- WHAT THE TASK ASKS
Find the string "Content" in the records. Copy each line that has it.

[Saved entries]
== == ==

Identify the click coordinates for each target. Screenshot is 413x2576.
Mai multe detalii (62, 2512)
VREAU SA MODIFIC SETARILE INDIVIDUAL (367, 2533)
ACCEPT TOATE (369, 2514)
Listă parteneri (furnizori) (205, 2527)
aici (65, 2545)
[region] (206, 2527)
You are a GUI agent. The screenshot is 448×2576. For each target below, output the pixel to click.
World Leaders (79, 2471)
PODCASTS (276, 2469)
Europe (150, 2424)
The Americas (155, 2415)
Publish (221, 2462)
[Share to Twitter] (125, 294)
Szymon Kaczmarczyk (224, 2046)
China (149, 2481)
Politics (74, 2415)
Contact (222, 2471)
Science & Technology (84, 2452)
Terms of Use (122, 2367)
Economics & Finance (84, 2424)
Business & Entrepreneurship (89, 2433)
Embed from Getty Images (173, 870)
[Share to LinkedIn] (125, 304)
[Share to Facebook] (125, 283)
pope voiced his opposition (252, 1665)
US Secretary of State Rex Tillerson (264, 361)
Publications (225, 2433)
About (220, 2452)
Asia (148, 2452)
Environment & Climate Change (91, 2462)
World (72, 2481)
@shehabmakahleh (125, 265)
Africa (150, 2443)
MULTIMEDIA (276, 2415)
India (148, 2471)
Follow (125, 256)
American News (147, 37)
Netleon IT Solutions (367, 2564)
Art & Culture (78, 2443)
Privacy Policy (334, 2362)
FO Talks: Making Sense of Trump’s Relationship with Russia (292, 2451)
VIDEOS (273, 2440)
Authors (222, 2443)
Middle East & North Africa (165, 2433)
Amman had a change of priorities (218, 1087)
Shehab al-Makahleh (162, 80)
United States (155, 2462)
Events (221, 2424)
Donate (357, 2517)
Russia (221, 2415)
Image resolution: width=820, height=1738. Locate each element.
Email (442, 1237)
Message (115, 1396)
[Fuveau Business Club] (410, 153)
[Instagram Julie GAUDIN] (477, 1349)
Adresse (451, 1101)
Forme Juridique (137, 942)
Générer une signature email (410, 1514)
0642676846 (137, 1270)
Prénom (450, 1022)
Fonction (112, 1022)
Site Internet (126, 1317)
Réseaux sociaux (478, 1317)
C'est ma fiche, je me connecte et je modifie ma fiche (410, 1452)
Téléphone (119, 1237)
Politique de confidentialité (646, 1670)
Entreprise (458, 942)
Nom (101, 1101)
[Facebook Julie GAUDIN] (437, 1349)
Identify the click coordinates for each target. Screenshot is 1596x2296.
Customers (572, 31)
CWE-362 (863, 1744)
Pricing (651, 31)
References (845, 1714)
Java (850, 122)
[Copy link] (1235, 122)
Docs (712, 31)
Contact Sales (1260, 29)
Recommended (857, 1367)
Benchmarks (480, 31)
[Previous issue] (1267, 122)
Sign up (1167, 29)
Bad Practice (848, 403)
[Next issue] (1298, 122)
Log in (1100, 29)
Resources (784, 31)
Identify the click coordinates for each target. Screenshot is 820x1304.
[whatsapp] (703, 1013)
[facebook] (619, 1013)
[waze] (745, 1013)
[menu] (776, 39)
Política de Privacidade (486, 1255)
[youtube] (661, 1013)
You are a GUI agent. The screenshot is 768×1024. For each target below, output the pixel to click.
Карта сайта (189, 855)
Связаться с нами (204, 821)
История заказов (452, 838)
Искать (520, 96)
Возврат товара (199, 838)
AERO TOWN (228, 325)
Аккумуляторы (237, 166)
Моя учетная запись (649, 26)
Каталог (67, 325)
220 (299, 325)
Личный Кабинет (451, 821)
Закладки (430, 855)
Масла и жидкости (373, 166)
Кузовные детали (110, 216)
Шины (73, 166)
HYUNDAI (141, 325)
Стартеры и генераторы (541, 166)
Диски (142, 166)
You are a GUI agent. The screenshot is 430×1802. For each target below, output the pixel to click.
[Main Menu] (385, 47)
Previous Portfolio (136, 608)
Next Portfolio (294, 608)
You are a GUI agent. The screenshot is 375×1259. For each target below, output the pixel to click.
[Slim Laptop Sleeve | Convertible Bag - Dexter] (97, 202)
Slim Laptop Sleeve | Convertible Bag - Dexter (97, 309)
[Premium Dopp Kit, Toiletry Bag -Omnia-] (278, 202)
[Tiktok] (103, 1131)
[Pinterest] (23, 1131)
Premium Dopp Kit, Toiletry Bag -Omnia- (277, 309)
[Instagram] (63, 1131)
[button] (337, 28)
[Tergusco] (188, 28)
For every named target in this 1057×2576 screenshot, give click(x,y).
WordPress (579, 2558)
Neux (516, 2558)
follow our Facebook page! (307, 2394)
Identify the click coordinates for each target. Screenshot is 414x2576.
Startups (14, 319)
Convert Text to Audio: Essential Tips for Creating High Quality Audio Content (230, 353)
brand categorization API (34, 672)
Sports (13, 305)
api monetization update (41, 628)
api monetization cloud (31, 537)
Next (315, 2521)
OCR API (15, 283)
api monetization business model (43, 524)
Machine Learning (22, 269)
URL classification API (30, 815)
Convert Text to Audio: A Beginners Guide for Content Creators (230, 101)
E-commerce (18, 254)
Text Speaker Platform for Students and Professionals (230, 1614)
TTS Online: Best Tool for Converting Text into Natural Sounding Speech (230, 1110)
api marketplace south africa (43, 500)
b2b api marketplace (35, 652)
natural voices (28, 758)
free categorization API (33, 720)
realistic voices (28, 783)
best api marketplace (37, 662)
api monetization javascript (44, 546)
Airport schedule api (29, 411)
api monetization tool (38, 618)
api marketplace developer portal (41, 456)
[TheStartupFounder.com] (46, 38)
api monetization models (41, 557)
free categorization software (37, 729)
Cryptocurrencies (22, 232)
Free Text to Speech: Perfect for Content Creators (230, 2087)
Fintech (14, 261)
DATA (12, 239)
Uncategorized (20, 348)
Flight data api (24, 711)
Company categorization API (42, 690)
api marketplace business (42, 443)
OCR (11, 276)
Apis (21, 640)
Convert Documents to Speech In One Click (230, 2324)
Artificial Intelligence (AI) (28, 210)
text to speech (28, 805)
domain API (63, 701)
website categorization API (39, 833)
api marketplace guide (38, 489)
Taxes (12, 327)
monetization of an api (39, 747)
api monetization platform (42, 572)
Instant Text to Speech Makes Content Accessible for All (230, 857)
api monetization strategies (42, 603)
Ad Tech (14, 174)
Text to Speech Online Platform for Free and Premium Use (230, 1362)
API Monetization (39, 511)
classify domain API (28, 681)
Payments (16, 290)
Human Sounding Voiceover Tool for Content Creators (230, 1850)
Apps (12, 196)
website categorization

== == ==

- EXERCISE RESPONSE
Convert Text to Audio: Essential Tips for Creating High Quality Audio Content (230, 353)
Convert Text to Audio: A Beginners Guide for Content Creators (230, 101)
Free Text to Speech: Perfect for Content Creators (230, 2087)
Instant Text to Speech Makes Content Accessible for All (230, 857)
Human Sounding Voiceover Tool for Content Creators (230, 1850)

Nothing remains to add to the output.